60点が合格ラインで50点なので、もう少しで届きそうに見えますが、根本的な理解が全く及んでいなかったと痛感しました。
振り返り
何が足りなかったのか自分なりに考えてみると、
プログラミング、特に機械学習に関わる部分の理解。もう少しpythonを触っておく必要があったと思います
統計は統計、AIはAI、と分野を分けるのではなく、回帰分析やクラスタ分析などの統計と、AIモデルや機械学習とのつながり(線)としての応用的・複合的な理解。
CBT試験バージョンは、2026年1月に新しくなっていて、主に下記などの分野が追加されています。
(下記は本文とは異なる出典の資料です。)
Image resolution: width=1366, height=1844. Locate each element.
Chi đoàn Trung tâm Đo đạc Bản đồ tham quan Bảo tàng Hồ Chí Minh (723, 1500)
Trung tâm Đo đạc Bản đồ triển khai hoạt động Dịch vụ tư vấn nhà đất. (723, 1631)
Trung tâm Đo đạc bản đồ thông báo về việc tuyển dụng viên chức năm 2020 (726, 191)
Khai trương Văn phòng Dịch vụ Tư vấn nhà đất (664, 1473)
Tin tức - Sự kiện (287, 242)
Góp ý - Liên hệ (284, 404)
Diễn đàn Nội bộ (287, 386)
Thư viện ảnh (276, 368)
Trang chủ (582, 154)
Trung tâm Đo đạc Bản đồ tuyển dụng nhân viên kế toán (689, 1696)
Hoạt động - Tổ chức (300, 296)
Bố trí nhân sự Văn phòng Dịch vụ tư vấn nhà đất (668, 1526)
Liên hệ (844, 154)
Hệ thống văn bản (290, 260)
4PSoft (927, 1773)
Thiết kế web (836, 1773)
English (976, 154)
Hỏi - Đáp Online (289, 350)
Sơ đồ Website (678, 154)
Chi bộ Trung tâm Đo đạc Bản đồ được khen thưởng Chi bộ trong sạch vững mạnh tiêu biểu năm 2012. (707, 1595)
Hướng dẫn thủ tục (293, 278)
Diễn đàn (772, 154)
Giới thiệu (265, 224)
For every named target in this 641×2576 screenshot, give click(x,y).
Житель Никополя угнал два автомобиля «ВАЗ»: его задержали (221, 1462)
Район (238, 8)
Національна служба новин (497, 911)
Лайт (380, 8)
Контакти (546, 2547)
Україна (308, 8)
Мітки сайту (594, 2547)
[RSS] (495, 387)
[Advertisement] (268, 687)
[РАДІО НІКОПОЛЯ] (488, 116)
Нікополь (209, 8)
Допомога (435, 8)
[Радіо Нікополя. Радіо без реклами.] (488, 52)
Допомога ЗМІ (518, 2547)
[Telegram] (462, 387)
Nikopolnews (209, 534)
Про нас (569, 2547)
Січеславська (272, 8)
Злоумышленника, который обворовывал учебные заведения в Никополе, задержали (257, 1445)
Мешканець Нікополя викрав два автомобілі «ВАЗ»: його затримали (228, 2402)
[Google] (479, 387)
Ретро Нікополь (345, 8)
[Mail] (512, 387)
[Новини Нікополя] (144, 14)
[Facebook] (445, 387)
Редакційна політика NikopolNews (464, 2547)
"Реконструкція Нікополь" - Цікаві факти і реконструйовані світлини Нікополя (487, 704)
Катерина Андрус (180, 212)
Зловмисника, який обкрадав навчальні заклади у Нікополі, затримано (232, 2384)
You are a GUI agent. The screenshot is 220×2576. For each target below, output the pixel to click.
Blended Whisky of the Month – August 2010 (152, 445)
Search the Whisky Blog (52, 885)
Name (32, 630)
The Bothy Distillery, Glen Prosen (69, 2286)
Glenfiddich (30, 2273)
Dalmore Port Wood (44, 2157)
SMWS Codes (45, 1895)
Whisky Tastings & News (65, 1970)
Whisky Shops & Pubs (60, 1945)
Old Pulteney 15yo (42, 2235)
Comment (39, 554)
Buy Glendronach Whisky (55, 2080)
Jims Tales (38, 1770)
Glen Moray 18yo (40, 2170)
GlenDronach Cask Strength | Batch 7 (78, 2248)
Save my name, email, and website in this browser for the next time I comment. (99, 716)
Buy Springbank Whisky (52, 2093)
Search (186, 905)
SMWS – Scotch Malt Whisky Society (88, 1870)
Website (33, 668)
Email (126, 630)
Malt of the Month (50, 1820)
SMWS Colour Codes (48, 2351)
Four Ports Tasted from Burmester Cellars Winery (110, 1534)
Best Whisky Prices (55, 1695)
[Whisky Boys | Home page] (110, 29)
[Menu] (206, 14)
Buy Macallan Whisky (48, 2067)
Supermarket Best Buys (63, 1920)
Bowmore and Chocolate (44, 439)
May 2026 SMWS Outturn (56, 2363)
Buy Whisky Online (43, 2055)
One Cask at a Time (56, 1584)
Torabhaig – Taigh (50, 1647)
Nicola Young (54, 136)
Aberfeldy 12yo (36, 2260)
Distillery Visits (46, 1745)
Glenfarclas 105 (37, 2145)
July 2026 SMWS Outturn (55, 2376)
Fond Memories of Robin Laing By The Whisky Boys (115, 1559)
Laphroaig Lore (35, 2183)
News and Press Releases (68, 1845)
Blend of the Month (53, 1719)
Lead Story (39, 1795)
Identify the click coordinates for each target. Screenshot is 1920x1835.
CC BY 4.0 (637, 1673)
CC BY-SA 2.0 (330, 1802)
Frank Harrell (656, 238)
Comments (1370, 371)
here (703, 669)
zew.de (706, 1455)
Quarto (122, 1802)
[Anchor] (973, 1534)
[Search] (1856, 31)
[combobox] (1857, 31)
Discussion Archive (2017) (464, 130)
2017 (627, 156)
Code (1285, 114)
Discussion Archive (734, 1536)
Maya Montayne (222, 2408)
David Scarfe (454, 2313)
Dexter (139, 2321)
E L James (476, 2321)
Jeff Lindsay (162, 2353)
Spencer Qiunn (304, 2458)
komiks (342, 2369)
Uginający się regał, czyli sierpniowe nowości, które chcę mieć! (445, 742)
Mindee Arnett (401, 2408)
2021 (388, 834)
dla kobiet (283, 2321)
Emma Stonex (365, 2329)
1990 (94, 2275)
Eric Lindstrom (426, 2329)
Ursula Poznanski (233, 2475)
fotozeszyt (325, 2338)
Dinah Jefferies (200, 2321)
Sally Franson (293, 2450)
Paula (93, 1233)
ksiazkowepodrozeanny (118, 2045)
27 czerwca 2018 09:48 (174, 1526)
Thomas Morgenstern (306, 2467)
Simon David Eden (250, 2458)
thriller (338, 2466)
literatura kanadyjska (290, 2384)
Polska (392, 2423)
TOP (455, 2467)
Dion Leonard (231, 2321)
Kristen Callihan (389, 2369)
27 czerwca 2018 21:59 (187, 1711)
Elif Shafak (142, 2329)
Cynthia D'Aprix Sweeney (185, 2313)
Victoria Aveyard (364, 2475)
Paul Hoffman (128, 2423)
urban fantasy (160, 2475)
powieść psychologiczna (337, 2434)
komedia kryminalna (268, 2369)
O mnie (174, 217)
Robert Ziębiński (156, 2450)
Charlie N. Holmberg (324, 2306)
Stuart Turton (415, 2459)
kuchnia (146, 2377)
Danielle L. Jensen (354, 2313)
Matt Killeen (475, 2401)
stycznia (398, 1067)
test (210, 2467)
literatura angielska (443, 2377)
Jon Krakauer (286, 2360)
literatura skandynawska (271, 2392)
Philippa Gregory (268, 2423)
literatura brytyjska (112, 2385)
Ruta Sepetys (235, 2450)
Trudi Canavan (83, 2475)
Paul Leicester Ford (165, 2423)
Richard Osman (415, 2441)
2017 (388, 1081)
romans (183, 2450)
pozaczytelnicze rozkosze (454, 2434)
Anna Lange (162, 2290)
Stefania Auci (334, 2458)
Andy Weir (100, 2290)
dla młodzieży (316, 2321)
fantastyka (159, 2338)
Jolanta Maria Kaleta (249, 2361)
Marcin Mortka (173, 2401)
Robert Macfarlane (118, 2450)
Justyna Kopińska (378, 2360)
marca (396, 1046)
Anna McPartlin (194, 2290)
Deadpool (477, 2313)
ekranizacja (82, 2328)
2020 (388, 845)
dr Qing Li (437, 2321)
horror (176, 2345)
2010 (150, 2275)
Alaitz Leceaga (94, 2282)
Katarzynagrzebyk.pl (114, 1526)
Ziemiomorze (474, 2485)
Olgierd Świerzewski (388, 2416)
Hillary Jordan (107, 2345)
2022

よりAIに比重をおいた内容に変わっているとも言えます。
深層学習・ ニューラル ネットワーク
- 生成 AI の基礎と展望
実世界で進む生成 AI の応用と革新、基盤モデル・大規模言語モデル・拡散モデル、生成 AI の注意事項、マルチモーダル(言語、画像、 音声など)、プロンプトエンジニアリング、ファインチューニング、Transformer・注意機構、自己教師あり学習、敵対的生成ネットワーク (GAN)、Vision Transformer、CLIP、スケーリング則
私の知識レベルと実践経験の無さからすると、公式テキストに追加して、違う書籍や専門書を使って、知識を深める必要があったんだろうと思います。
さいごに
試験終了後、受付で「再受験のルール」が書かれた紙をもらいました。
「統計検定(CBT試験)は、試験終了時刻から7日間(24時間 × 7 = 168 時間)経過後しか再受験ができない」というものです。
もちろん、1週間後にすぐ再挑戦するつまりはなかったですが (^^;)。
普段、データサイエンスやAIの実務、プログラミングに関わっていないのに、「そう簡単にデータサイエンスエキスパートが取れてしまうわけないなあ」、というのも感じました。
再受験については未定ですが、このまま終わりにせずに、いつか(?)リベンジはしたい気持ちは持ってます!
振り返ってみれば、「中学レベルからはじめる!やさしくわかる統計学のための数学」から始まって、データサイエンスエキスパートに挑戦するまで来るとは自分でも思っていませんでした。
お読みいただき、ありがとうございました。